There are many studies out there on that. I was in the military, law enforcement, and fire also. My sleep schedule sucked. I have sleep apnea and a slew of health problems now. Try to keep a schedule or routine as much as possible. You don't want to upset your circadian rhythm too much or it affects your adrenal glands and of course recovery
It definitely has to play a role. I'm constantly switching back and forth between sleeping during the day and sleeping at night and it's doing a number on me. Certain hormones spike a certain times of the day and now we are messing with that rhythm I can't help but to wonder on the effects it has.

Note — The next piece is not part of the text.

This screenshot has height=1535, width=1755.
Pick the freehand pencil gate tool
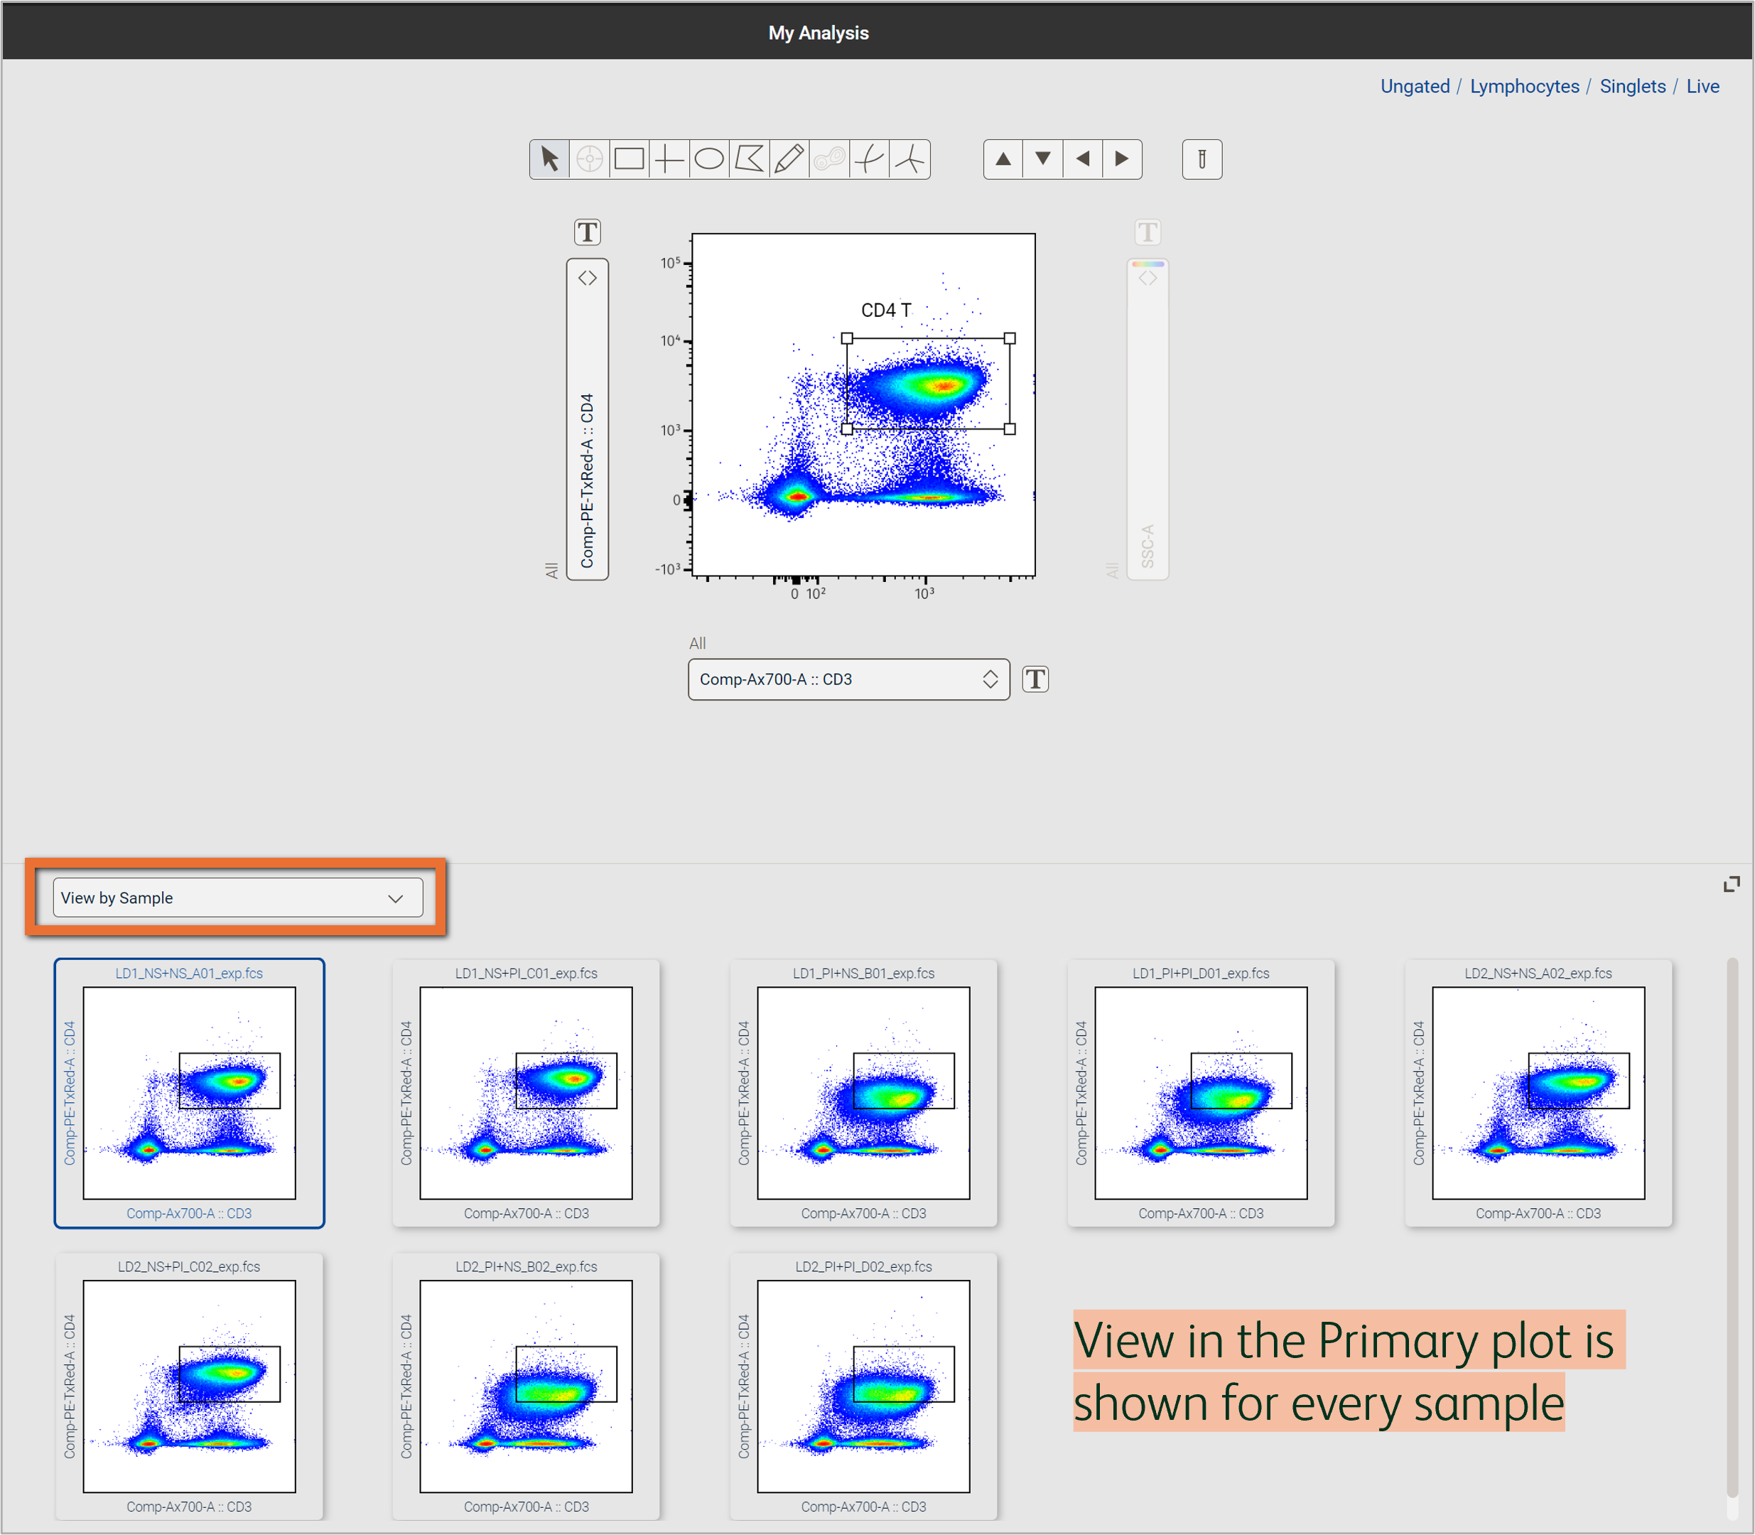pyautogui.click(x=788, y=159)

As to building muscle, it will matter if you are not sleeping good. As to the rest of your health, it is terrible for it. I work days sometimes and I work nights sometimes, not good at all for your health.
I agree with all of the above. I have sleep apnea and a job that changes my shift,so giving yourself a day or two to ease into a new sleep routine helps. Sleep =muscle!

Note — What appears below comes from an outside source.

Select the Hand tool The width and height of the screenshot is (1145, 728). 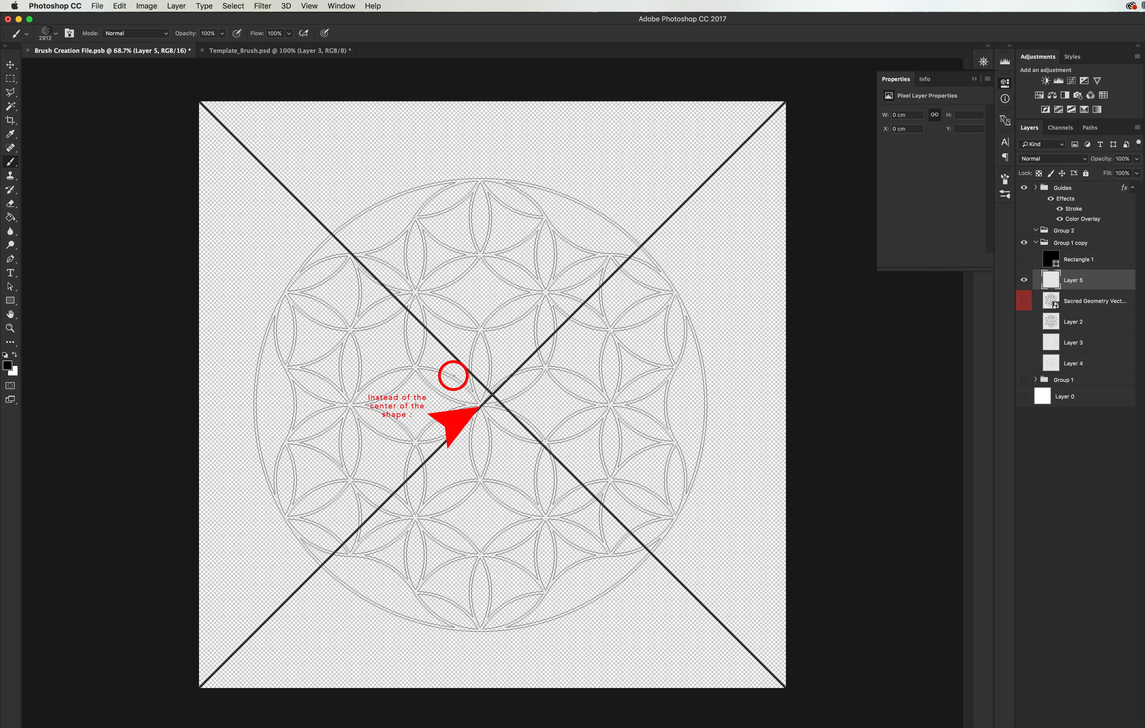(x=10, y=315)
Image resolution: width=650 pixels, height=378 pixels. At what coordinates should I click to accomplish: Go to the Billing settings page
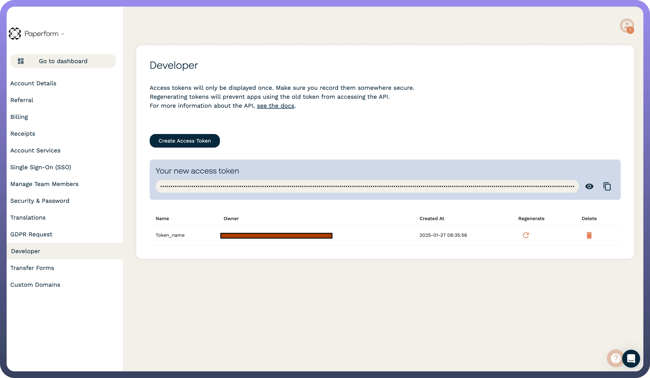tap(19, 117)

what peptides help with sleep. I have tried everything over the counter and even went to the dr and got ambien. Ambien makes me sleep walk and even leave the house yet i dont remember so I wont take it anymore.

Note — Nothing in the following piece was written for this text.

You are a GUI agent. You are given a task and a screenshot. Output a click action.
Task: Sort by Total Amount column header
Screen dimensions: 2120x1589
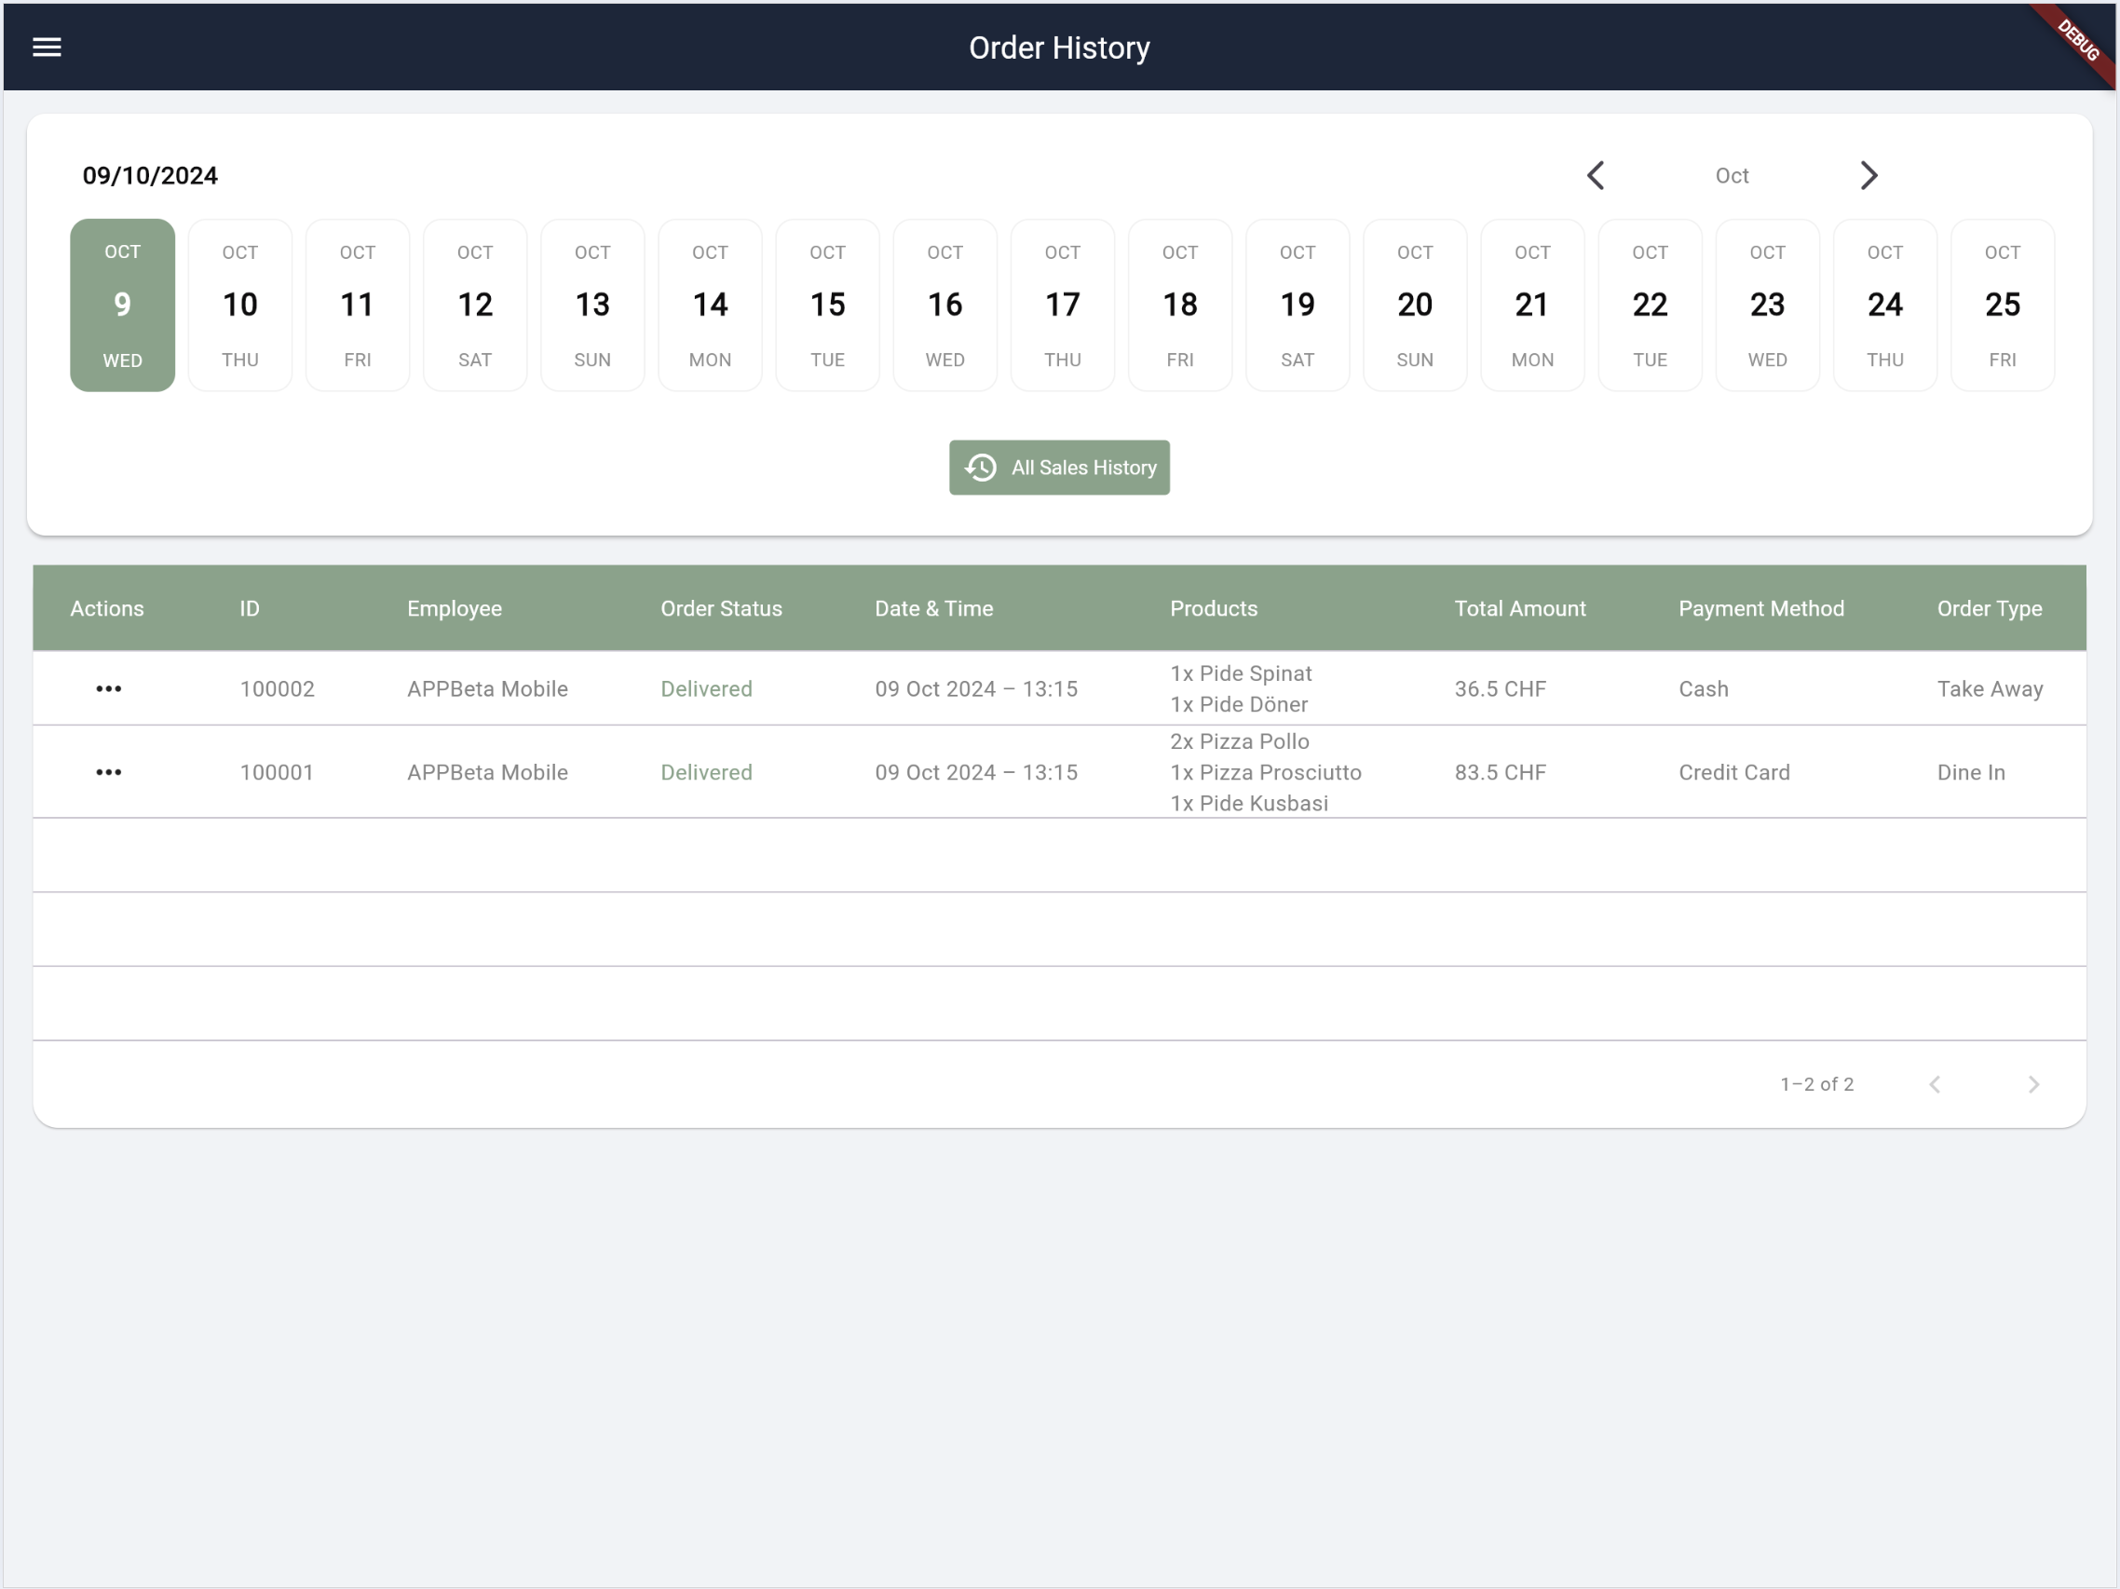(1519, 609)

I know sleep matters but I cannot fall asleep and stay asleep. Been like this for a few years now
what peptides help with sleep. I have tried everything over the counter and even went to the dr and got ambien. Ambien makes me sleep walk and even leave the house yet i dont remember so I wont take it anymore.
I know sleep matters but I cannot fall asleep and stay asleep. Been like this for a few years now
DSIP. Delta Sleep Inducing Peptide. Works well in keeping you asleep. Not really putting you to sleep. My sleep quality did improve. Also when I was running Ipamorelin I would boom dose at bed time and sleep like a baby. Now I'm a Kratom and melatonin guy. Puts me out but I still struggle at times.
after 8 years of working the graveyard shift. and switching back to a normal sleep schedule on the weekends. i would say it definitely is not as conducive to recovery.
Long time sleep apnea sufferer myself. Has gotten slightly better since loosing some muscle mass in my chest.
Ghrp-6 + cjc-no dac. 30 minutes before bed has always worked out pretty good!